Task brief –
Your answer should be every line of the records that contains the word "icon", copied as it stands.

################

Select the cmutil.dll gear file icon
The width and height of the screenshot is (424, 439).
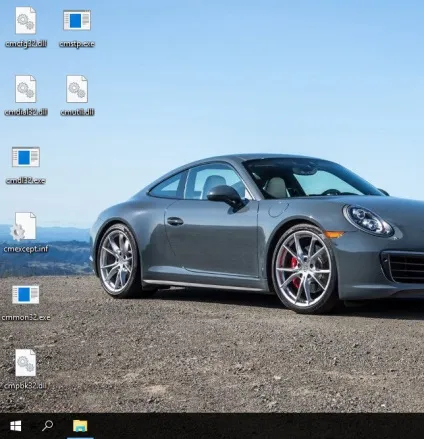coord(77,89)
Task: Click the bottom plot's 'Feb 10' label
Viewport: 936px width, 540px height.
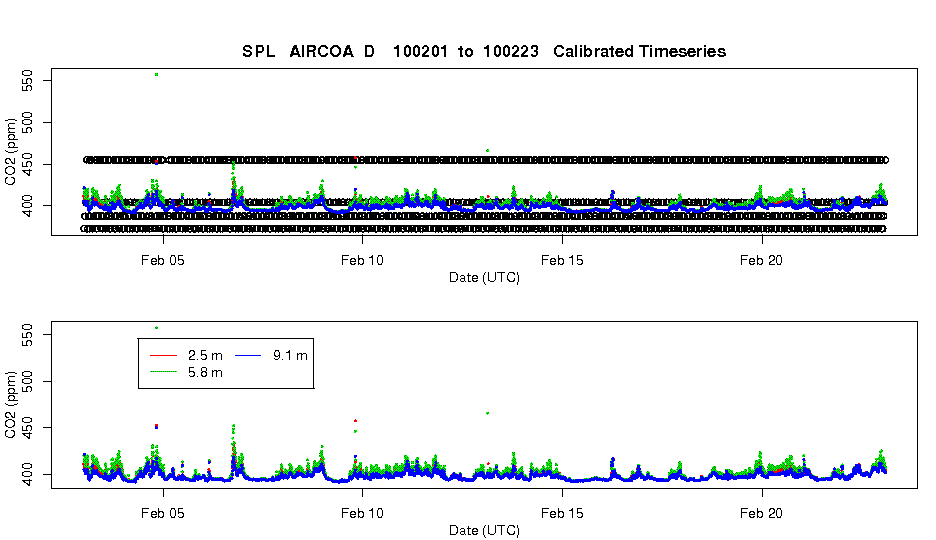Action: pyautogui.click(x=362, y=513)
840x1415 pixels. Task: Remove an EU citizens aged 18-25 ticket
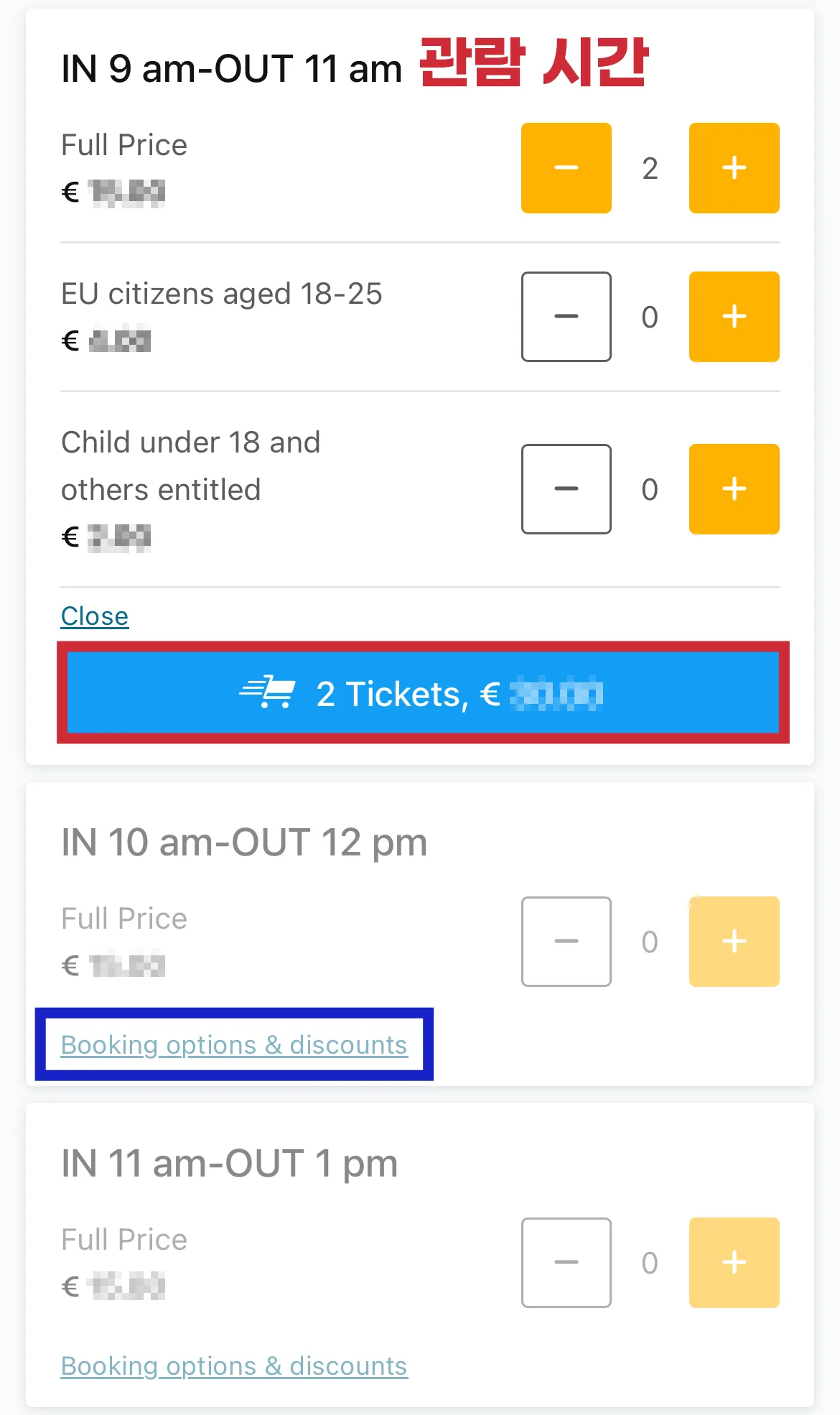pyautogui.click(x=566, y=317)
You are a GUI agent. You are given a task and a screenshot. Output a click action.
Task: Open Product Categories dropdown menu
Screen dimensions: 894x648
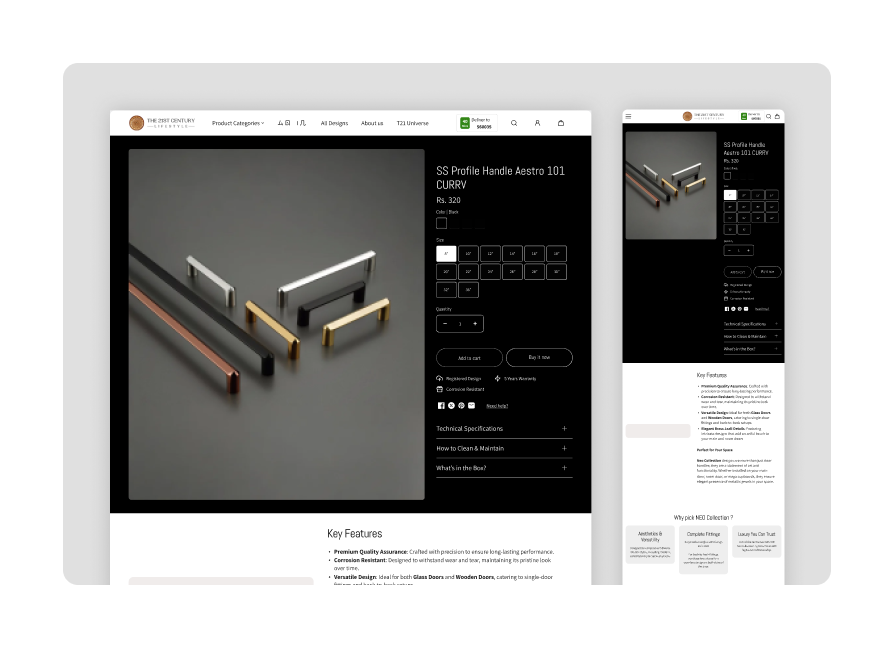point(238,123)
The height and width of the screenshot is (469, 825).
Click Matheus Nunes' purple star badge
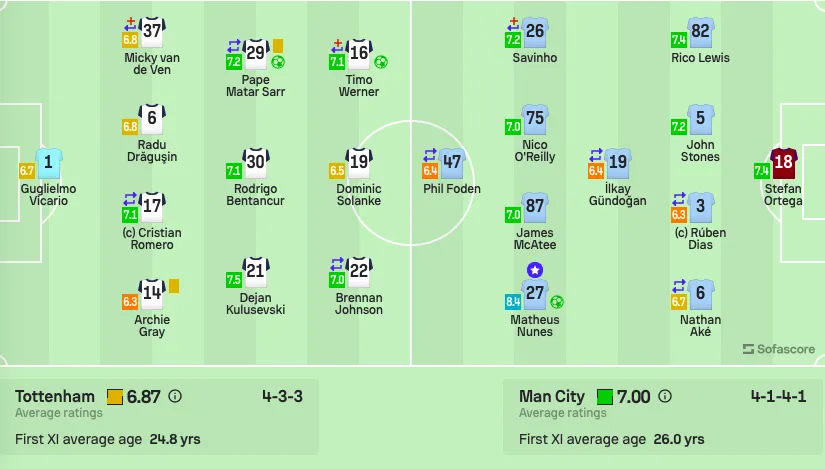(x=535, y=270)
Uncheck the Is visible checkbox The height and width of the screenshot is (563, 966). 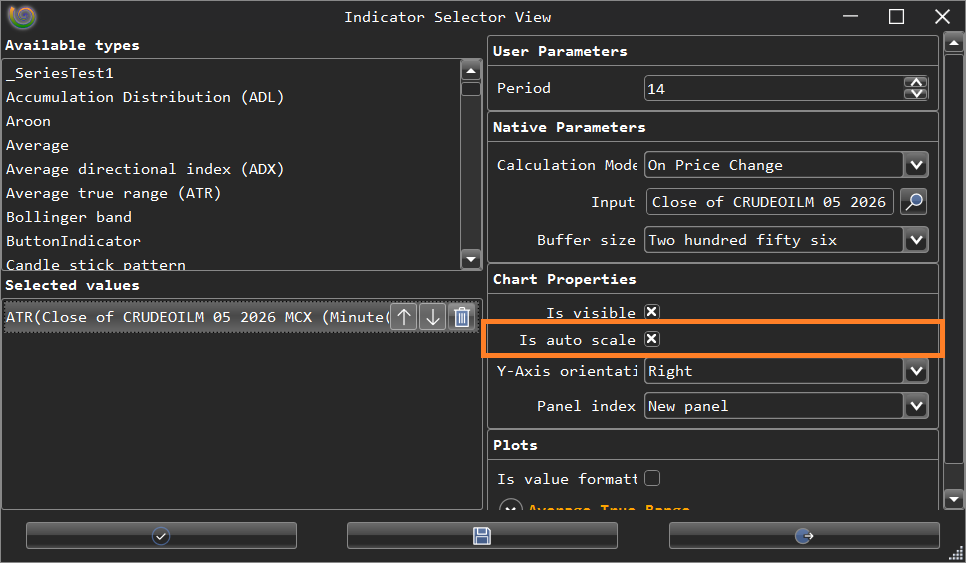point(652,312)
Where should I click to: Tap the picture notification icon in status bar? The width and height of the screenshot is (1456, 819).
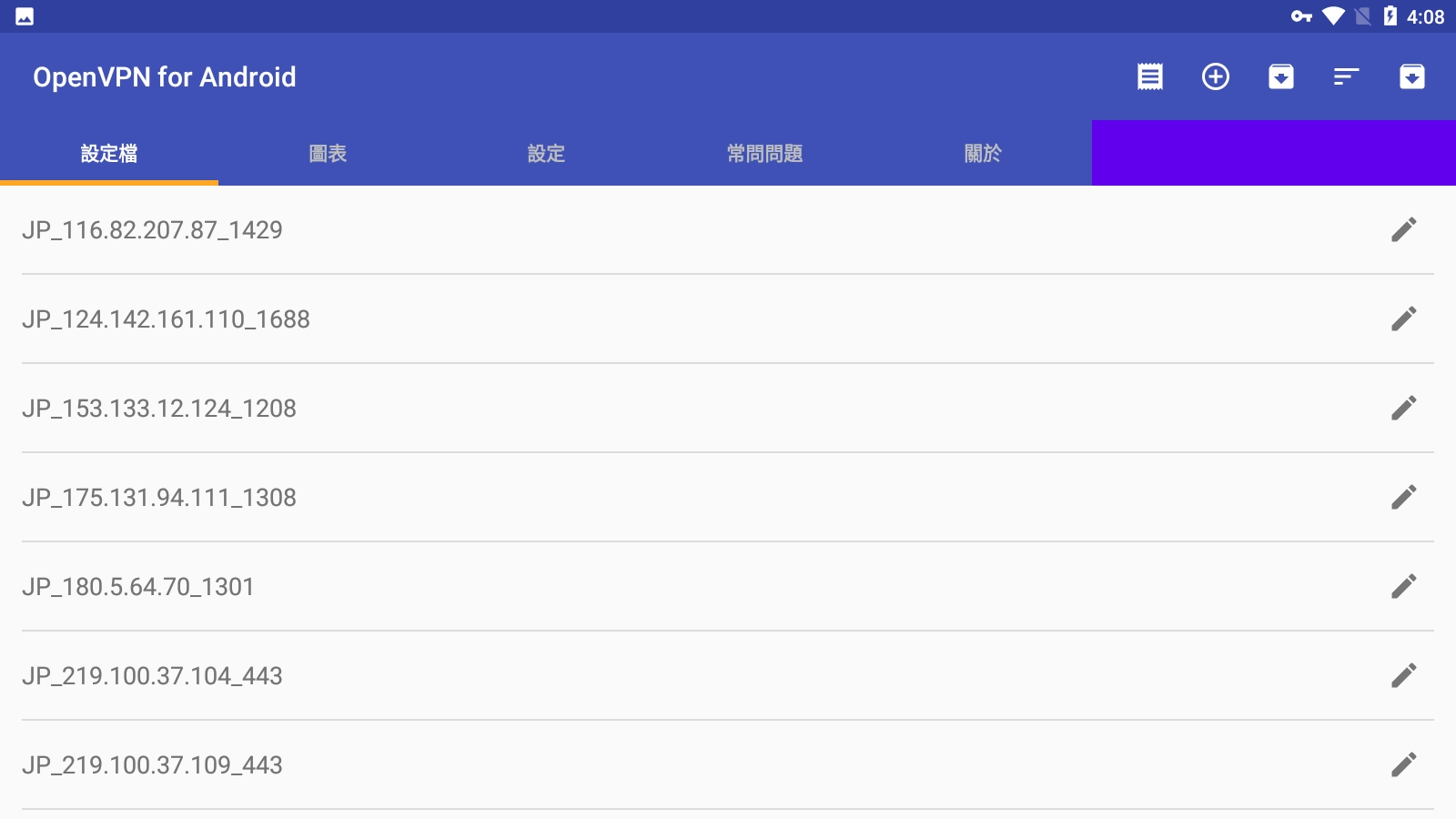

################

Expected output –
Select the cmutil.dll gear file icon
Where should I click to: Tap the picture notification icon in status bar? The width and height of the screenshot is (1456, 819).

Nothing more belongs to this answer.